Berenbaum was born in Newark, New Jersey, and educated at Hebrew-speaking New York yeshivot, Queens College (B.A., 1963), the Jewish Theological Seminary, the Hebrew University of Jerusalem, Boston University, and Florida State University, completeing his Ph.D. as a student of Richard Rubenstein,
In recent years, Berenbaum has served as president and chief executive officer of the Survivors of the Shoah Visual History Foundation (1997–99) and director of the Sigi Ziering Institute: Exploring the Ethical and Religious Implications of the Holocaust at the University of Judaism. He consults widely on the development of Holocaust museums and films. He was one of three American representatives to the international competition that chose the memorial at the Belzec death camp and a member of the team that created the accompanying and highly acclaimed museum. His many film projects include co-producing One Survivor Remembers: The Gerda Weisman Klein Story, which received an Academy Award for Best Short Documentary and an Emmy Award in 1995. He was historical consultant to The Last Days, which won the Academy Award in 1998.
Berenbaum has written or edited 16 books, including After Tragedy and Triumph: Modern Jewish Thought and the American Experience (1990); Holocaust: Religious and Philosophical Implications (co-edited with John Roth, 1989); A Mosaic of Victims: Non-Jews Persecuted and Murdered by the Nazis (1990); The World Must Know: The History of the Holocaust as Told in the United States Holocaust Memorial Museum (1993); The Holocaust and History: The Known, the Unknown, the Disputed and the Re-examined (co-edited with Abraham Peck, 1998); and Bombing of Auschwitz: Should the Allies Have Attempted It? (co-edited with Michael Neufeld, 2000). He also served as executive editor for the second edition of the Encyclopaedia Judaica.

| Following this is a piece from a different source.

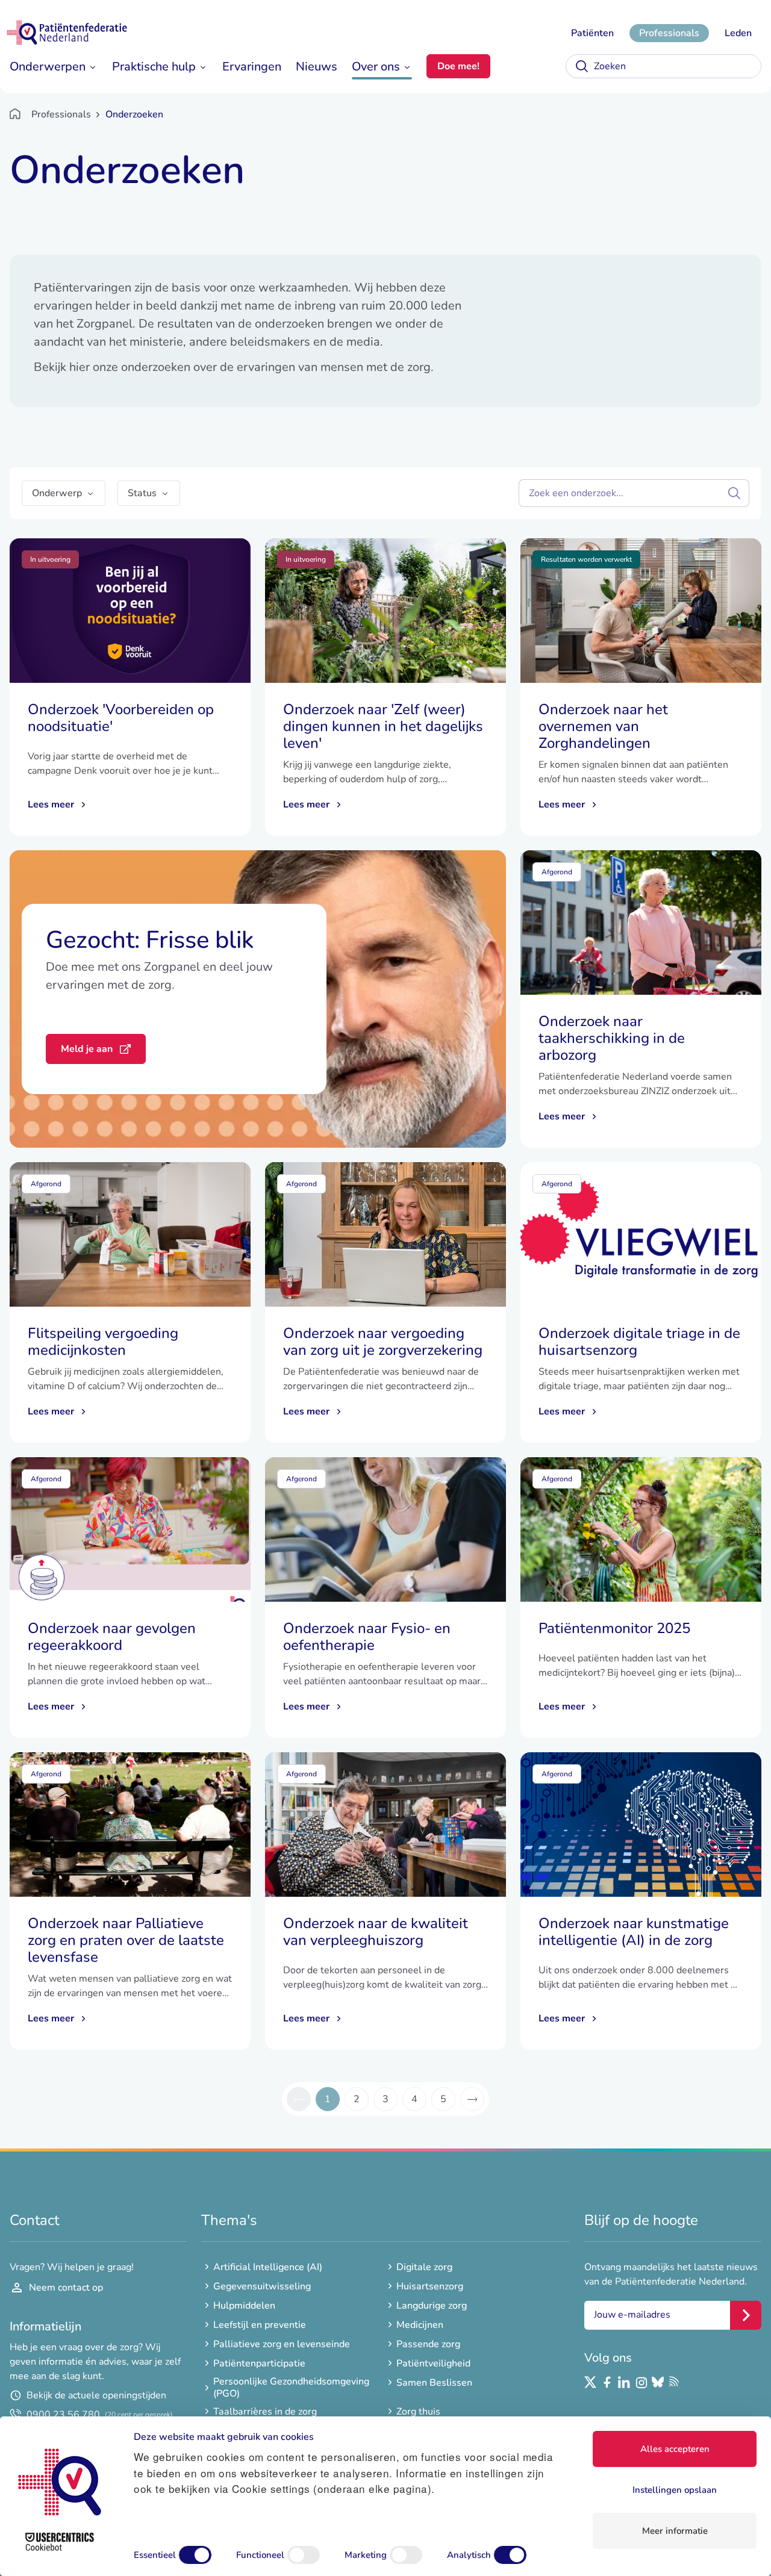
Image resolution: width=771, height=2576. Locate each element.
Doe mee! (458, 66)
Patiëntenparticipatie (259, 2363)
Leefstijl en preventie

Holocaust memory has become a compelling, volatile, sometimes controversial element in American public culture. Berenbaum's career, particularly his many years of service to the United States Holocaust Memorial Museum project, has been dedicated to ensuring that Holocaust memory moved beyond ethnic boundaries into a wider culture in the hope that Holocaust memory – expressed through cultural representations of so many kinds – will offer a sober reminder of what is possible in a modern society.